── Task inputs

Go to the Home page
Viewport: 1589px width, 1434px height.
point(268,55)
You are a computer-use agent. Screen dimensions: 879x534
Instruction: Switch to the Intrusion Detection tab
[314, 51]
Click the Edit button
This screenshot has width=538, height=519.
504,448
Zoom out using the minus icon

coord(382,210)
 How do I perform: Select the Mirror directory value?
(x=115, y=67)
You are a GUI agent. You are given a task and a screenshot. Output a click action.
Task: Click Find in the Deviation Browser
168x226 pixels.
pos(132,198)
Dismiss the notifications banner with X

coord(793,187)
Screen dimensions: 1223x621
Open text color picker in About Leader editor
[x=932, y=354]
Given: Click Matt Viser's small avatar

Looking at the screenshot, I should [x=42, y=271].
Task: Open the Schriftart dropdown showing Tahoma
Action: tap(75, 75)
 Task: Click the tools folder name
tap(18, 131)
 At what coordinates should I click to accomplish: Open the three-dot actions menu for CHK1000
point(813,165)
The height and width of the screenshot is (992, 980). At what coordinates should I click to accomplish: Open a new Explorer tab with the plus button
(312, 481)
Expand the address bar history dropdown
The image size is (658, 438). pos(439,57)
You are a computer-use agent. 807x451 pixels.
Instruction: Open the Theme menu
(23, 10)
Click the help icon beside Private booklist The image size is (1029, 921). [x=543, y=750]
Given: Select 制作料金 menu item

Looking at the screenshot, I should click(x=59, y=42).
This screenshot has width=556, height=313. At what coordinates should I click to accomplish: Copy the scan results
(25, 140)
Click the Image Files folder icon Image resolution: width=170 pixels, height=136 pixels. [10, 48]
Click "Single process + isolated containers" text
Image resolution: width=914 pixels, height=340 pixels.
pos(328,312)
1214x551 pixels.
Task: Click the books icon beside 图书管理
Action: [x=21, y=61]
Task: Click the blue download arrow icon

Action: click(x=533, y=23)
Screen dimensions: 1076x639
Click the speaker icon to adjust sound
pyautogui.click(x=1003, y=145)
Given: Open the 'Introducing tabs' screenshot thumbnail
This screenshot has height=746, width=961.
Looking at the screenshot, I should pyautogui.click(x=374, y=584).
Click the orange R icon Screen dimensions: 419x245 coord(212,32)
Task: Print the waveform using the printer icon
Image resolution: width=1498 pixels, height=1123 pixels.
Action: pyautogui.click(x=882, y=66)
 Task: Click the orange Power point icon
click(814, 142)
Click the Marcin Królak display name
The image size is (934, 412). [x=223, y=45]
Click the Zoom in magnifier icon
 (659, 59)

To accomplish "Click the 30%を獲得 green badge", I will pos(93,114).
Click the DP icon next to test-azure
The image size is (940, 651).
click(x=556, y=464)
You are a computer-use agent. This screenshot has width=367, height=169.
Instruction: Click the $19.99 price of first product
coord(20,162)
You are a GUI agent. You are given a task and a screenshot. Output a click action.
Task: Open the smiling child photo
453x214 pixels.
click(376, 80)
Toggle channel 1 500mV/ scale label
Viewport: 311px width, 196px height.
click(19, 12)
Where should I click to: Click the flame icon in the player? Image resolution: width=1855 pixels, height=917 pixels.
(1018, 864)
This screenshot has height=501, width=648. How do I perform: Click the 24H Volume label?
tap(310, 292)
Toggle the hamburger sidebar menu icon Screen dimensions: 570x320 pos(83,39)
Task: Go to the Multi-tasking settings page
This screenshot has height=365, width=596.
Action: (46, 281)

────

Work required — What number of lines in the data contain the word "dimensions"? Give the number and nothing else.

Answer section — 5